The foreclosure situation continues to make news, raise concerns and impact the stock market. In today’s Washington Post, the Business page headline is "Mortgage Foreclosures Reach All-Time High". The bad news referred to is the report by the Mortgage Banker's Association stating that "2.04% of outstanding mortgages were in foreclosure in the 4th quarter last year, an all-time high".
California and Florida account for 30% of the foreclosures. These areas are particularly hard hit. Nationally, 42% of the foreclosures were for subprime ARMs and 20% were prime ARMs. Is there any good news out there?

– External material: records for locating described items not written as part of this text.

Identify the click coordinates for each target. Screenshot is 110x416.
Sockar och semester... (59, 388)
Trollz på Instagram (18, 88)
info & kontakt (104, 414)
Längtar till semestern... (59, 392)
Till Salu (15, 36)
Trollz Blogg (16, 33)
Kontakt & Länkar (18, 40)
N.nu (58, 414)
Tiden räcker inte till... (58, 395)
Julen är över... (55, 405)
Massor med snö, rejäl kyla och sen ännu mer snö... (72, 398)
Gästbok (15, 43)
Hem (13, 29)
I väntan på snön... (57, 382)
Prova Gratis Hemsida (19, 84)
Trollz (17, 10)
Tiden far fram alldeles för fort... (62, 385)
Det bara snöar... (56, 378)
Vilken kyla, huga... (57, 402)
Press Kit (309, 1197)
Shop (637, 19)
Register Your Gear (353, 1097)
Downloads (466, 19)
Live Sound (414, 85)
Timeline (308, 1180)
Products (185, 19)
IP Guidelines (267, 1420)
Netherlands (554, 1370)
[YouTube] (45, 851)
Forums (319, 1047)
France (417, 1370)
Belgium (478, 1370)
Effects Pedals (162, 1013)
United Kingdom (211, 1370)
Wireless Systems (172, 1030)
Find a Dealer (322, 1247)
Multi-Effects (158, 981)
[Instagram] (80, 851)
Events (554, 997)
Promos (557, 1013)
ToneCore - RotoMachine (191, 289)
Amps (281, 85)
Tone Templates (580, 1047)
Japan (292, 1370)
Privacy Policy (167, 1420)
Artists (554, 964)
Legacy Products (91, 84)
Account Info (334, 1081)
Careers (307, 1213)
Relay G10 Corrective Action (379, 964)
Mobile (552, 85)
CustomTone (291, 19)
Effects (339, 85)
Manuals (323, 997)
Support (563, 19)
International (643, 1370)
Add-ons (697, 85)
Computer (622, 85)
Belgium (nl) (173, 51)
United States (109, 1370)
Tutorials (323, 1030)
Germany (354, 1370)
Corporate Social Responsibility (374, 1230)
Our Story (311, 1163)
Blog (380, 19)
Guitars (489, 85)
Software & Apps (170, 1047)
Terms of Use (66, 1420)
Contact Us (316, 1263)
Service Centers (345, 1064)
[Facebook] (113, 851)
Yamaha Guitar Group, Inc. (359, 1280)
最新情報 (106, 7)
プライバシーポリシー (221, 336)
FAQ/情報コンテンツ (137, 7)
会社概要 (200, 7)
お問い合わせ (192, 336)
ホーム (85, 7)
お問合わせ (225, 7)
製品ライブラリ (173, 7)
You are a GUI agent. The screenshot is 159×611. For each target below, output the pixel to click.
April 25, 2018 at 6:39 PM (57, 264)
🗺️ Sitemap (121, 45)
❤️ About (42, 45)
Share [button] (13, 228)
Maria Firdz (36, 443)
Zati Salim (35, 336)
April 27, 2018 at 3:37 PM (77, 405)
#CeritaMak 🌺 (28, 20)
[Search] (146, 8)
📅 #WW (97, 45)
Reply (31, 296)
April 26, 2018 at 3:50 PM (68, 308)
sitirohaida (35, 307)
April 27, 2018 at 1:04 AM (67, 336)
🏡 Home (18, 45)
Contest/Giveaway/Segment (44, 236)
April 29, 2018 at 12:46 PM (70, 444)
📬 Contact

One glimmer of hope is that the impact appears to be localized, meaning some areas are worse off and other areas are doing better then average. In the Washington DC Metro area things are noticeably better. Foreclosures in Virginia at 1.01%, in DC 1.0% and in Maryland they are 1.22%, nearly half the national average. So basically 1 mortgage in 100 in is default.
So what is the prognosis for our area? Some unqualified buyers bought bad loans for houses they couldn't afford. Unfortunately, everyone suffers. Until lenders can clear the loans and relieve the market glut, prices will continue to fall as sellers compete with each other and the banks to sell houses.
The good news is the Washington Metro area is doing better then most and should rebound quicker then most. When? Nobody really knows. We are monitoring values closely.